## Problem to work on:
Let the output be exactly the lines from the one containing "Task: Open the" through the end of the records below, both included.
+++
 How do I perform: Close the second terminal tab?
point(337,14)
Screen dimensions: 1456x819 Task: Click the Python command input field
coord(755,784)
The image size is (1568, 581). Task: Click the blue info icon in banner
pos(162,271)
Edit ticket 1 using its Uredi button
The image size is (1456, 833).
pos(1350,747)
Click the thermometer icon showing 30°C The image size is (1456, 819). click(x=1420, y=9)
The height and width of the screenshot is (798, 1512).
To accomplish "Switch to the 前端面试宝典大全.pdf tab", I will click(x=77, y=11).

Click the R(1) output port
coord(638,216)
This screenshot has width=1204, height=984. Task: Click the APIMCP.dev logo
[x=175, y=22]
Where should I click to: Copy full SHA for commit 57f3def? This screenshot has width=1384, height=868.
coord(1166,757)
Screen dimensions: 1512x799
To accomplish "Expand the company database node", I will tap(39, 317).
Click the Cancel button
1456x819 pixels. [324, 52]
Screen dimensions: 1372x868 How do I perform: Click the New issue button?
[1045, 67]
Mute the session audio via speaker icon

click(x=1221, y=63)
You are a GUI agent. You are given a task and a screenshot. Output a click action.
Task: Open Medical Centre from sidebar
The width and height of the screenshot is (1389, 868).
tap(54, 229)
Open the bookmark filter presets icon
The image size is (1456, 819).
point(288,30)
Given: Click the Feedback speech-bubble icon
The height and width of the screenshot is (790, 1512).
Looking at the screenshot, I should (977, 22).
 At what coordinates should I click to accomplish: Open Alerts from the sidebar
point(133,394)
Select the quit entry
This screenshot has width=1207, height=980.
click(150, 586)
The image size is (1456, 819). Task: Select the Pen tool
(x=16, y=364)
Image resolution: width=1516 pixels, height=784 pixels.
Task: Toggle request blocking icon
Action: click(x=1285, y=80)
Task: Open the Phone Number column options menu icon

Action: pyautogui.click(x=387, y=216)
+++
## Answer to this exercise:
Task: Open the Phone Number column options menu icon

Action: pyautogui.click(x=387, y=216)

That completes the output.